• WORKING DATA
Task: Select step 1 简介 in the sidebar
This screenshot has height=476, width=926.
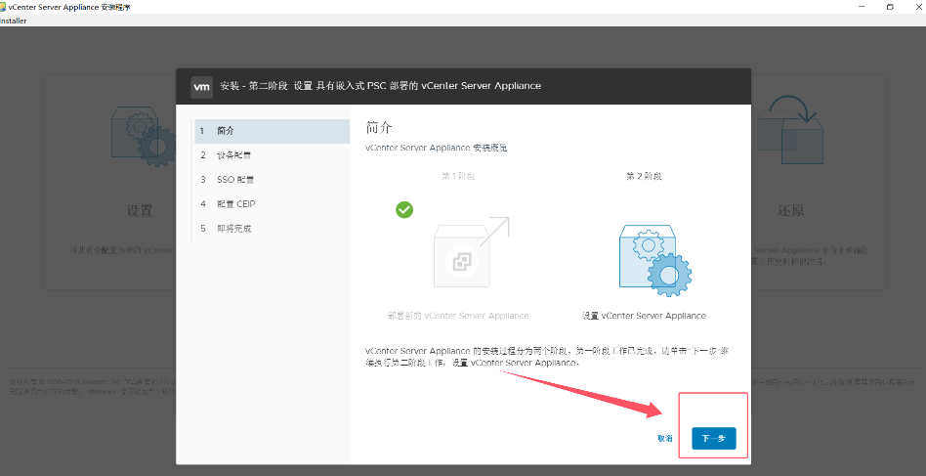Action: point(271,131)
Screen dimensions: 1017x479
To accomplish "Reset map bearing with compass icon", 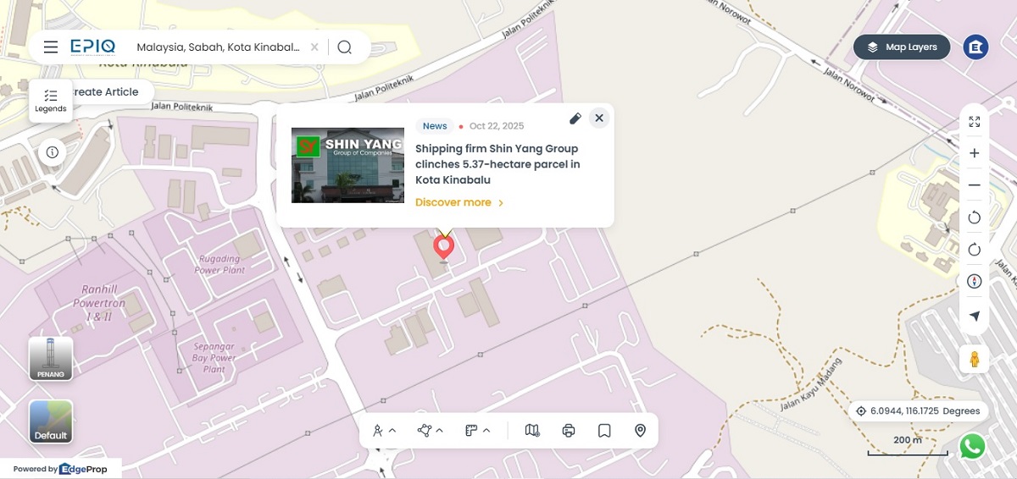I will coord(974,281).
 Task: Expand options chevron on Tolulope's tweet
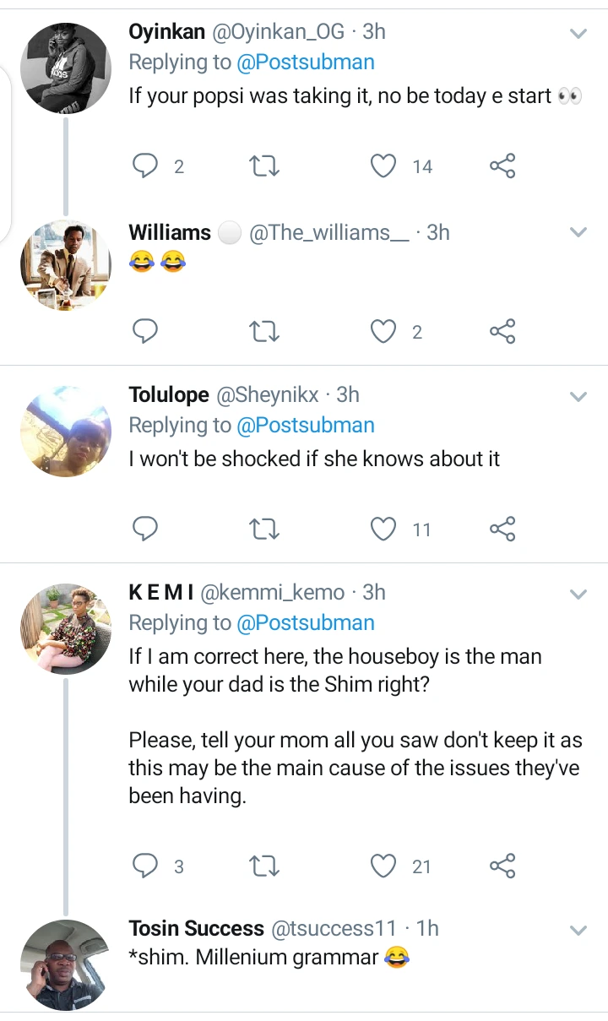(578, 396)
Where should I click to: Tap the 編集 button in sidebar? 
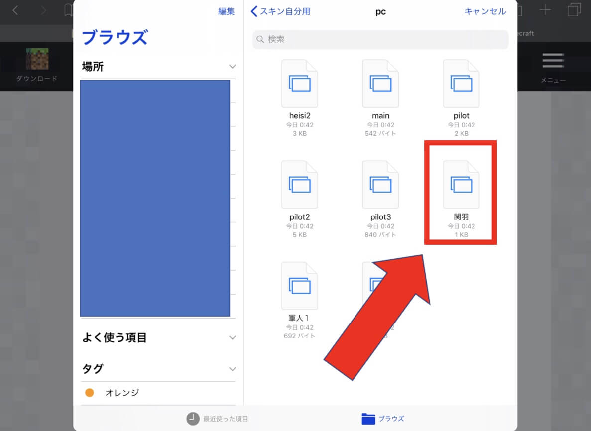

• PROBLEM REQUIREMENTS
Which lines in the records contain the string "sidebar"? Pick out each of those lines and copy it in full.

• ANSWER TO THIS TASK
Task: Select step 1 简介 in the sidebar
Where should I click to: Tap the 編集 button in sidebar? 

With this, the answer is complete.